● Work order: The answer must consist of every line below that contains the word "will".

·····

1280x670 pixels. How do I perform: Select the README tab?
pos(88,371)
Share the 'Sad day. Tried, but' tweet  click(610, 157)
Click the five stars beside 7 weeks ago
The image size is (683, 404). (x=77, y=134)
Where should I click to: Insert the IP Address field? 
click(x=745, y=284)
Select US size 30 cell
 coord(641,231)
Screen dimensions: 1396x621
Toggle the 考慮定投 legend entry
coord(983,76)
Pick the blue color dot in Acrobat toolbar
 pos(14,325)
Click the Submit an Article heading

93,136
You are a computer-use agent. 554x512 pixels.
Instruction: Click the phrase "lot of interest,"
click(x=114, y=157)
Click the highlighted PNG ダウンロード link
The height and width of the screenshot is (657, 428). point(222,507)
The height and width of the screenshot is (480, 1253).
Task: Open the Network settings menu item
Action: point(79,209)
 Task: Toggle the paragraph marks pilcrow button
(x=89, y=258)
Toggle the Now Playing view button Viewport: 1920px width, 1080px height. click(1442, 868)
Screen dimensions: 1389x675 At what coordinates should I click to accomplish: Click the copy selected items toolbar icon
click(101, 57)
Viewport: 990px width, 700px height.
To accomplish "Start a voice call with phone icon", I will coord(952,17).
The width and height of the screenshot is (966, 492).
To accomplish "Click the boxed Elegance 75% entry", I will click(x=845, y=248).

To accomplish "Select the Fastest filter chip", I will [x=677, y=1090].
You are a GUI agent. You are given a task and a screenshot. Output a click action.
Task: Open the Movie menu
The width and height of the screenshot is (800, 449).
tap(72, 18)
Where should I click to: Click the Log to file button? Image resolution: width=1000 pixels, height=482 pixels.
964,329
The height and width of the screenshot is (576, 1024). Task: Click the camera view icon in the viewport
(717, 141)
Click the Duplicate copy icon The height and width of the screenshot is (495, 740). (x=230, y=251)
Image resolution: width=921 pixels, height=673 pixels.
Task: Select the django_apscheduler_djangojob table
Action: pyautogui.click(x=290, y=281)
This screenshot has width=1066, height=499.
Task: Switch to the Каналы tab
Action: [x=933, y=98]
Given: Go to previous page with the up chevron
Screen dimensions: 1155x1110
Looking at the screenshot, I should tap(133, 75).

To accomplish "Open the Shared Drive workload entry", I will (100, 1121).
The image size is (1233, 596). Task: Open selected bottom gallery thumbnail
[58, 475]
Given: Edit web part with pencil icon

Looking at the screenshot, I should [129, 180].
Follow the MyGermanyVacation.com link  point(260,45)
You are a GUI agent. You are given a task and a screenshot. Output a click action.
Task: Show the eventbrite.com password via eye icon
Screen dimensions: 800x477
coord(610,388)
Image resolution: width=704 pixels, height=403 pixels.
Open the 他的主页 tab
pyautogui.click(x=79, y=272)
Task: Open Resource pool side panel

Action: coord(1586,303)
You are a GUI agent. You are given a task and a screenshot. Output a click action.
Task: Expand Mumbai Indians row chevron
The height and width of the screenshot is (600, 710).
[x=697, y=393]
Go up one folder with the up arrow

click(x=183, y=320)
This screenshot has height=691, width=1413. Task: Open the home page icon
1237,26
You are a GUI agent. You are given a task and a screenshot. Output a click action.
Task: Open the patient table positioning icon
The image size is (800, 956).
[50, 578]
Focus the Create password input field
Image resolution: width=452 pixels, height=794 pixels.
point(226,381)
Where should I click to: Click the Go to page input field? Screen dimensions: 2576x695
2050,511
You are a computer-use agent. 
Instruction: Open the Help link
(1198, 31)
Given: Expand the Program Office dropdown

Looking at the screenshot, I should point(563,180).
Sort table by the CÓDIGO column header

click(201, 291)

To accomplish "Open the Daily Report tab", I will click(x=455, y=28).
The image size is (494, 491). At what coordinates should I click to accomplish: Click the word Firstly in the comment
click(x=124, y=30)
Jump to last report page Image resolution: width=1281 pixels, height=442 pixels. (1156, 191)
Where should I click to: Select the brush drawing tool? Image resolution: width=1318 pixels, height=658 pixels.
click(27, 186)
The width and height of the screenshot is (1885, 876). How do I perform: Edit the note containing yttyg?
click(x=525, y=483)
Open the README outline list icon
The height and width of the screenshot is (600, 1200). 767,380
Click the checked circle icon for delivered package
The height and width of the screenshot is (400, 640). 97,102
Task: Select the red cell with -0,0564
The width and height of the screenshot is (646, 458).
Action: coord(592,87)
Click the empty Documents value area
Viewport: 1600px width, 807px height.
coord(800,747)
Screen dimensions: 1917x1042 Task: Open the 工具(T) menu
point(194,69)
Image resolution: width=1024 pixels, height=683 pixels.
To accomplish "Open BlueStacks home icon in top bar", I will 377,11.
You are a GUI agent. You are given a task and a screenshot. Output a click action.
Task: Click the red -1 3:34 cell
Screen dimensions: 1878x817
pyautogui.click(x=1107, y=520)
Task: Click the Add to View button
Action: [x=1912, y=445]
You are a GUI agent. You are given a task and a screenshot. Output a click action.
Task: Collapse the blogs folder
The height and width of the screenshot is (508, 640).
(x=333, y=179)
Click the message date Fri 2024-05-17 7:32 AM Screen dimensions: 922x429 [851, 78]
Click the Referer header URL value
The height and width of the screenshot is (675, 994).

·····

● Task solution:
To accomplish "Start a voice call with phone icon", I will coord(952,17).
To accomplish "Click the boxed Elegance 75% entry", I will click(x=845, y=248).
To accomplish "Select the Fastest filter chip", I will [x=677, y=1090].
To accomplish "Open the Shared Drive workload entry", I will (100, 1121).
To accomplish "Open the Daily Report tab", I will click(x=455, y=28).
To accomplish "Open BlueStacks home icon in top bar", I will 377,11.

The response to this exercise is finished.